**DATA SHOWN:**
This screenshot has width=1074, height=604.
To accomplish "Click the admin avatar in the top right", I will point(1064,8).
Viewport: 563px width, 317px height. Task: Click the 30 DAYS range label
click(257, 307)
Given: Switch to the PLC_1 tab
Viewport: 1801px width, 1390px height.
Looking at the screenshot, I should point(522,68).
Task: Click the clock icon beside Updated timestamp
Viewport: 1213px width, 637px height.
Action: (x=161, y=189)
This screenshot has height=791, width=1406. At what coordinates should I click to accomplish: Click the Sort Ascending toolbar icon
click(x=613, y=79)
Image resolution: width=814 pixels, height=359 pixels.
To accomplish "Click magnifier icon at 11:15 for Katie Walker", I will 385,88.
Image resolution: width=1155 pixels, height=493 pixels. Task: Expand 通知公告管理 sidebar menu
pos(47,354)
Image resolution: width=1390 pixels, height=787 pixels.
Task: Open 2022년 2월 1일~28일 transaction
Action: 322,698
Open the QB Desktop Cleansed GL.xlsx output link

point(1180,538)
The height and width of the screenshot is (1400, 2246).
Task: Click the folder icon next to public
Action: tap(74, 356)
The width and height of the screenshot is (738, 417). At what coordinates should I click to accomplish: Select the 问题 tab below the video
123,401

**WORK TO COMPLETE:**
This exercise needs every line of the listing that contains the word "will".

**REPLY:**
To accomplish "Click the admin avatar in the top right", I will point(1064,8).
To accomplish "Click magnifier icon at 11:15 for Katie Walker", I will 385,88.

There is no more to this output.